In some Supreme Court opinions, justices have indicated that the constitutional status of a law may be transitory as technology progresses. Ashcroft v. Free Speech Coalition overturned a part of the Child Pornography Prevention Act of 1996 that outlawed virtually created pornography involving what appear to be minors. In his concurrence, Justice Clarence Thomas hypothesized that “technology may evolve to the point where it becomes impossible to enforce actual child pornography laws because the Government cannot prove that certain pornographic images are of real children. In the event this occurs, the Government should not be foreclosed from enacting a regulation of virtual child pornography.”
Sutton also pointed out that many highly technical cases create strange judicial bedfellows. The pattern: Chief Justice John Roberts, Justice Anthony Kennedy, Justice Stephen Breyer, and Justice Samuel Alito often take a pragmatic view in siding with government, while Justice Antonin Scalia, Justice Ruth Bader Ginsburg, Justice Sonia Sotomayor, and Justice Elena Kagan typically take a more skeptical approach to government power.
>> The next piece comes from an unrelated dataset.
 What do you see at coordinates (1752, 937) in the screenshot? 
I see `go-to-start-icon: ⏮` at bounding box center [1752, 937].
This division, Sutton revealed, leaves a surprising tie-breaker. “In how many areas of the law can you say that Justice Thomas is the swing justice?” he said, adding, “Conventional legal sources, like history and precedent, do not answer many of the novel questions posed at the forefront of technological change. When it comes to the border between law and technology, every justice becomes a common-law judge, and every dispute becomes a case of first impression.”
Timing is crucial when courts take up technological issues, Sutton argued. The Court has not yet made a Fourth Amendment ruling regarding the search of cell phones found on or near arrestees. Had it done so 20 years ago, he suggested, the justices might have decided such searches were permissible because phones contained scant private data.
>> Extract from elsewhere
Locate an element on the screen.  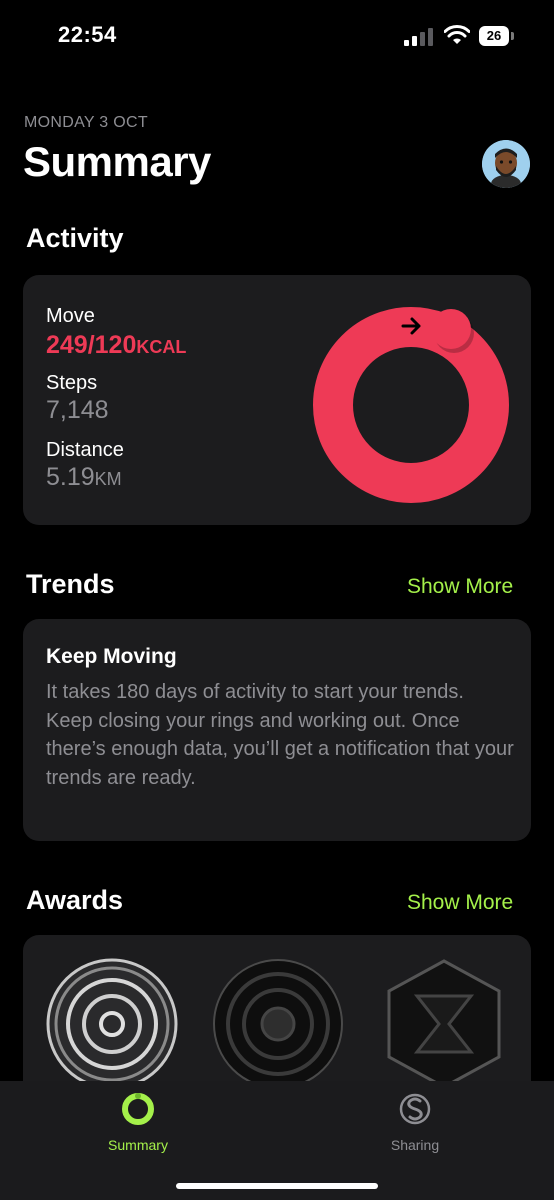
cellular-signal-icon is located at coordinates (418, 37). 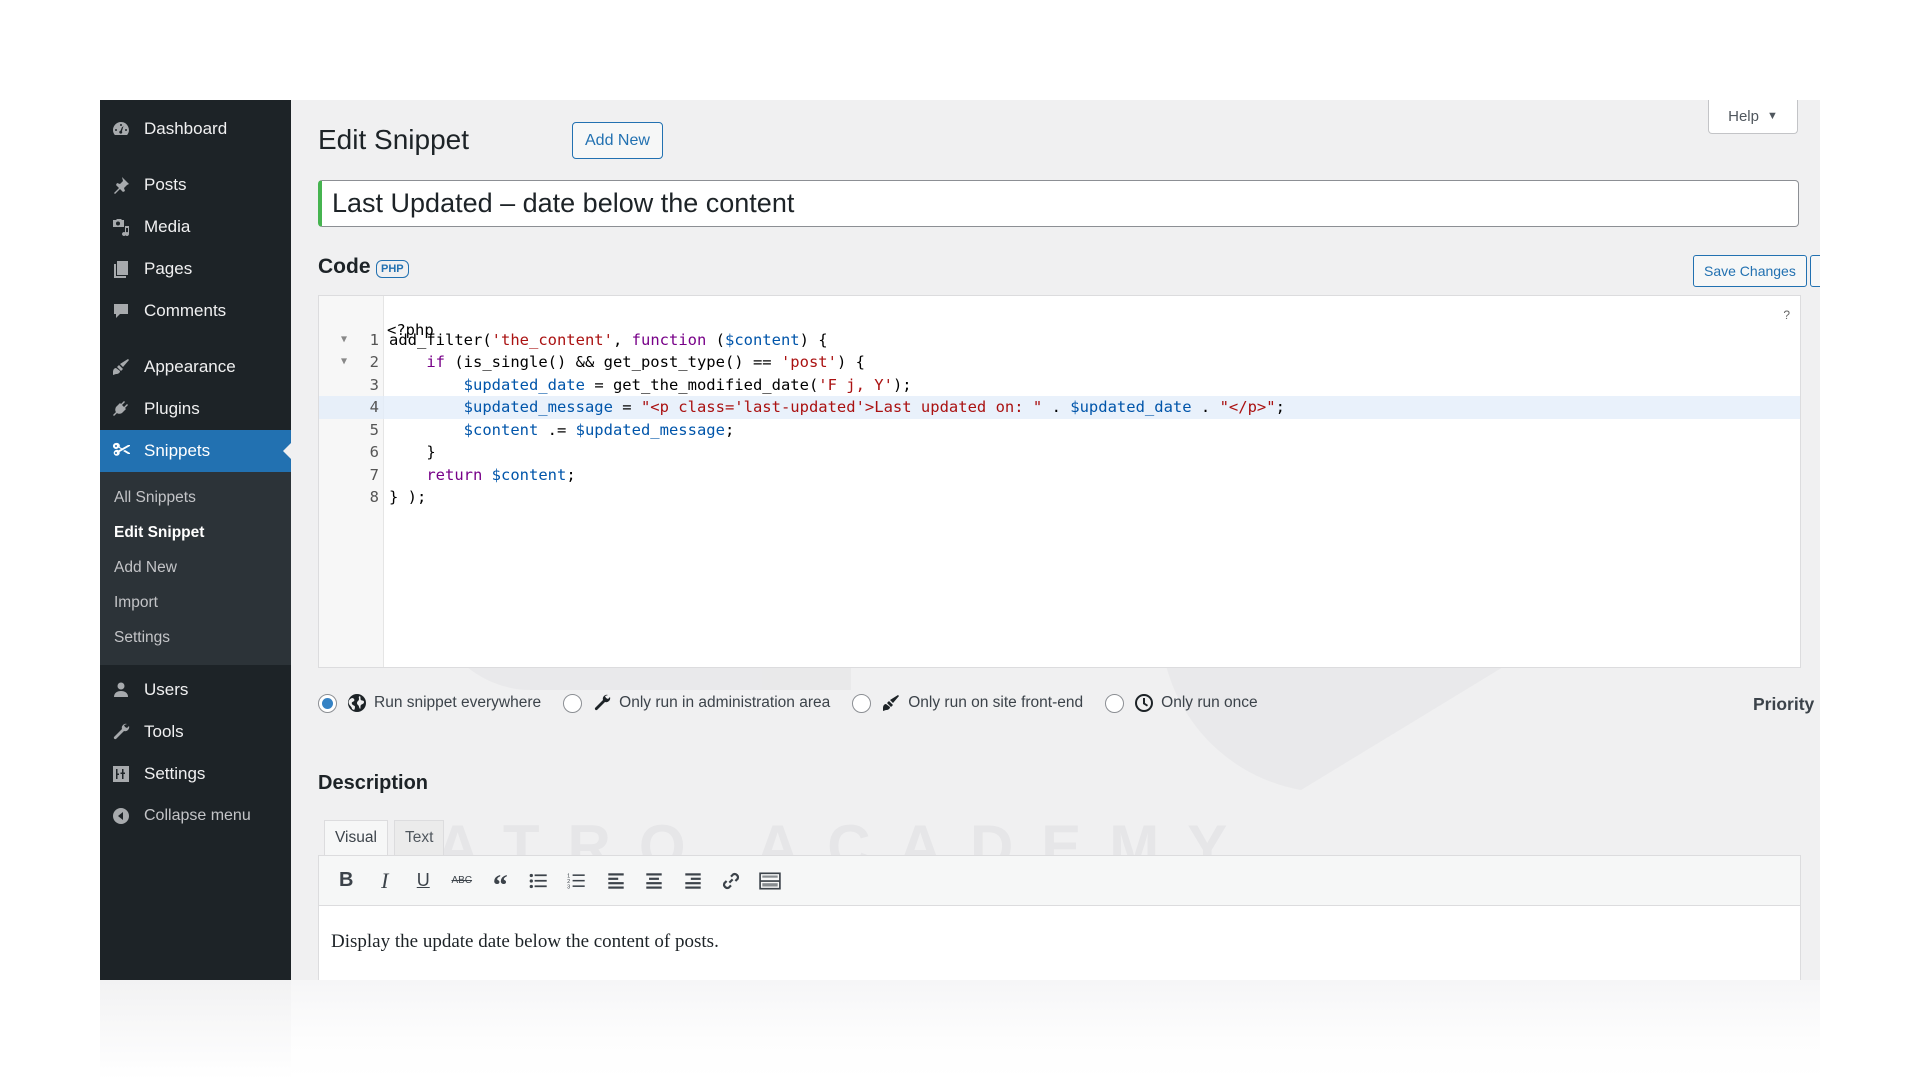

“Today’s phones contain a lot of private information: text messages, notes, apps, browsing histories, and much else,” he said. “An opinion saying that people have a diminished expectation of privacy in their cell phones would seem nearly as strange as an opinion saying that movies aren’t speech.” (The Court said just that—prematurely, it would seem—in 1915.)
The courts must engage in a balancing act, Sutton suggested. “The trick is finding the sweet spot,” he said. “The justices must figure out exactly when technology has stabilized, and only then step in. But it’s hard enough for judges to figure out how today’s technology works. Expecting them also to figure out how much that technology is likely to evolve during the next decade…is asking a lot of non-specialists.”
Legislatures, he said, can help take the lead. Unlike courts, they can hold hearings, call on experts and specialist staffers, operate outside the boundaries of originalist interpretation, and employ flexible and multiple approaches to achieving solutions: “Why would we want pragmatic judgments to be made by unelected, inexpert, life-tenure judges rather than elected, regularly accountable legislators?”
Sutton was not suggesting that legislatures should have unilateral sway over new technology and its repercussions, but did assert that it was time for the legislative and judicial branches work more in tandem. “I think the adversarial process still works,” he said. “I do think, however, they are going to be humble about it and likely to move very slowly. The fact is technology may become obsolete, but the Bill of Rights is not going to become obsolete.”